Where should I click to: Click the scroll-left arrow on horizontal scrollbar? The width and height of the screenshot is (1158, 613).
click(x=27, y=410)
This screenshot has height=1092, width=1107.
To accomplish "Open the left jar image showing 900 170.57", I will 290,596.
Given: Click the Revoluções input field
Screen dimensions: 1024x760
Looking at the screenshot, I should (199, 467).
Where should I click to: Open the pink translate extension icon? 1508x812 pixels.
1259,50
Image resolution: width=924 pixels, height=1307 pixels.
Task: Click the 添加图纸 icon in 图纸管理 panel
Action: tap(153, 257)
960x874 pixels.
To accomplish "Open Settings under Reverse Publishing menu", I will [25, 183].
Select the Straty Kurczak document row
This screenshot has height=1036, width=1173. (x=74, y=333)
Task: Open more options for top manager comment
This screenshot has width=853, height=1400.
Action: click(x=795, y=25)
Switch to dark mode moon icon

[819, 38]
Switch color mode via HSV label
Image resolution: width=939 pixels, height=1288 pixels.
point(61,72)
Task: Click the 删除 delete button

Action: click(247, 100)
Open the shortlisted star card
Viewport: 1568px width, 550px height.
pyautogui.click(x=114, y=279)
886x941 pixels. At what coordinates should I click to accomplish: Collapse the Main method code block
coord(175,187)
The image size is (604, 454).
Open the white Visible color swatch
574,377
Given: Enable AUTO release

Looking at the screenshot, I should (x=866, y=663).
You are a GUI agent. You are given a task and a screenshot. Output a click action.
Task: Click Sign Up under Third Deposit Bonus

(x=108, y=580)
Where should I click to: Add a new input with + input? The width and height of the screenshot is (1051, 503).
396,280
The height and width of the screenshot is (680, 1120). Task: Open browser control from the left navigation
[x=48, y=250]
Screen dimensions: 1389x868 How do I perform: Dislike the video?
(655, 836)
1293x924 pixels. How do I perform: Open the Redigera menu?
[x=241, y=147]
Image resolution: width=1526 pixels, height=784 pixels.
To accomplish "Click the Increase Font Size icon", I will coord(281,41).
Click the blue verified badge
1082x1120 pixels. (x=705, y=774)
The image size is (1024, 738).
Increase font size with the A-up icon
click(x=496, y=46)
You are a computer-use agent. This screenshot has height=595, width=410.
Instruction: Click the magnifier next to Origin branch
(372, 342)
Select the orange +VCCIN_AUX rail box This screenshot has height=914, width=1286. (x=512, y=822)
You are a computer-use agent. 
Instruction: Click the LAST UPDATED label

----

■ **TASK GOAL**
Give back the line containing "You are a GUI" and all the lines after it through the end of the records, unchanged.

■ **SOLUTION**
You are a GUI agent. You are given a task and a screenshot. Output a click action.
Task: Click Sign Up under Third Deposit Bonus

(x=108, y=580)
Where should I click to: Add a new input with + input? The width and height of the screenshot is (1051, 503).
396,280
The height and width of the screenshot is (680, 1120). Task: Open browser control from the left navigation
[x=48, y=250]
Screen dimensions: 1389x868 How do I perform: Dislike the video?
(655, 836)
1293x924 pixels. How do I perform: Open the Redigera menu?
[x=241, y=147]
Image resolution: width=1526 pixels, height=784 pixels.
To accomplish "Click the Increase Font Size icon", I will coord(281,41).
Click the blue verified badge
1082x1120 pixels. (x=705, y=774)
The image size is (1024, 738).
Increase font size with the A-up icon
click(x=496, y=46)
You are a computer-use agent. This screenshot has height=595, width=410.
Instruction: Click the magnifier next to Origin branch
(372, 342)
Select the orange +VCCIN_AUX rail box This screenshot has height=914, width=1286. (x=512, y=822)
You are a computer-use agent. 
Instruction: Click the LAST UPDATED label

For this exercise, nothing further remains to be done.